Fan: Three integrally bladed rotors, derived from F119 but with new features giving greater mass flow with higher pressure ratio, improved stability, maximum resistance to bird and other impact damage, and minimum signature. Significantly lighter and less costly than predecessors, yet provides most of the thrust. The casing is the first to be made for the US military from organic-matrix composite (OMC) material. First-stage vanes (stators) hollow OMC, rotors 2 and 3 flank-milled titanium alloy. Split casing permitting reblading or minor repairs, and weld repairs are (mid-2004) being developed for all stages. Inside the nosecone a single bolt permits removal of the fan module in 40 minutes.

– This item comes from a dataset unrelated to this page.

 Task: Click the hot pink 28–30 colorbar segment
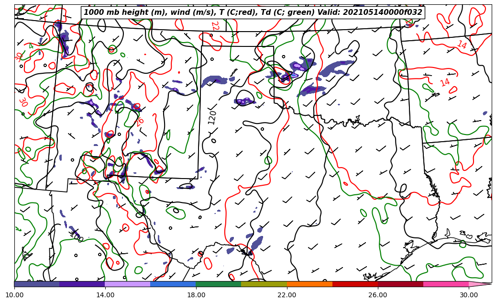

This bolt is replaced in the Dash-600 engine by a connector to the LiftFan drive shaft. Inlet diameter 1,168 mm (46.0 in). Bypass ratio, (F135-PW-100, -400) 0.57; (F135-PW-600), conventional flight 0.56, powered lift 0.514.
HP Compressor: Six-stage SDD compressor derived from F119, rotating in opposition to LP spool. Split forward case in titanium alloy housing two stages of asymmetric variable-incidence guide vanes (stators). Cast nickel-alloy rear stators grouped in segments in titanium-alloy ring casing of high creep strength. All stators integrally bladed, either flat-milled like the fan or high-speed milled. All six rotors integrally bladed, first two in damage-tolerant titanium alloy, the remainder high-strength nickel alloy. Crucial No 3 bearing is a simple squirrel-cage unit, lighter and easier to install than the corresponding bearing in the F119 (which comprises a ring and 24 rods). The production bearing may be made of corrosion-resistant silicon nitride hybrid ceramic. Mass flow (F135-100) 139.6 kg (307.8 lb)/s. OPR (F135-PW-100, -400) 35, (F135-PW-600) conventional flight 34, powered lift 29.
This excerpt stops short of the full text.